Using lambda or proc is a matter of programming style called functional programming. There are several interfaces in Rails where you might like to pass a block object(lambda or procc), just like validations:

class Person < ActiveRecord::Base
  validates_acceptance_of :terms_of_service :if => Proc.new { |user| user.signup_step > 2 }
end

You can design some interfaces like that, where you can give the user the choice of either passing a method name(symbol) or a proc(or lambda) object to specify some logic.

Another place in Rails for example is where you can set layouts dynamically:

class WeblogController < ActionController::Base
  layout proc{ |controller| current_user.logged_in? ? "writer_layout" : "reader_layout" }
end
khelll
+1  A: 

Obviously, procs and lambdas are a necessary component of anything related to callbacks, but in most cases in ruby this can be accomplished with a block.
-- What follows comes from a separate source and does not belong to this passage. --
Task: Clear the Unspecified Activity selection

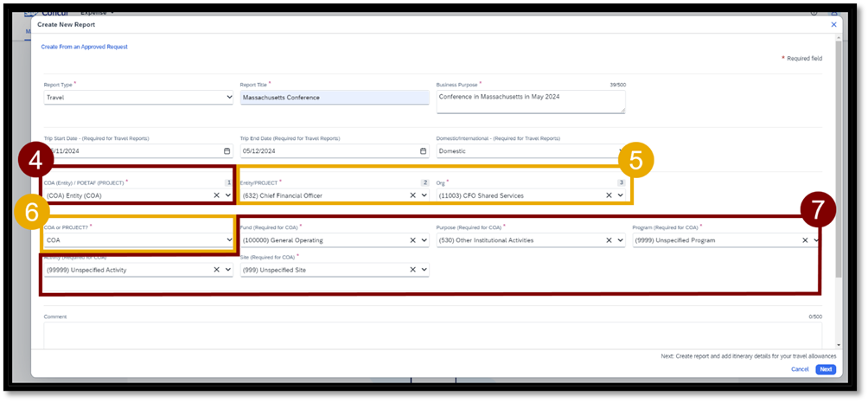Action: point(217,270)
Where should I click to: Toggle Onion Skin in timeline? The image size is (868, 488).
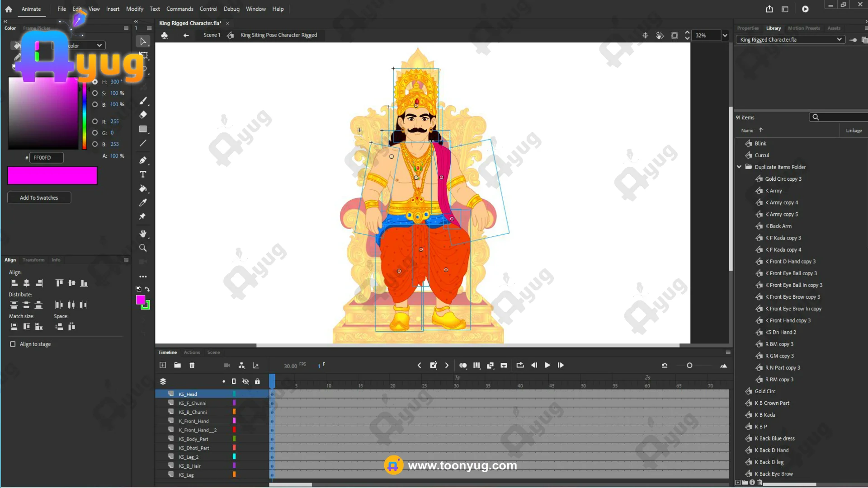tap(463, 365)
One place where procs or lambdas are useful that isn't related to callbacks is things like compiling a regular expression. Of course, regex are part of the language, so you don't need procs for this, but you may find yourself writing some other kind of procedure that has a one-time cost that can be reused, but isn't really worth creating a full blown class.

In my case, I had an object (publist) which contained a list of strings. In one area of the code, I needed to repeatedly check whether some other set had any members in that list. It would have been inconvenient and have poor performance to change the data type so that the object contained a set. So what I did was create a method that returned a matcher lambda that had a local set representation of this list.

I could have returned a set, but the business logic of whether an item matched logically belonged to the publist. I could in the future change this to support substrings or regular expressions and users of the matcher would still have the same api.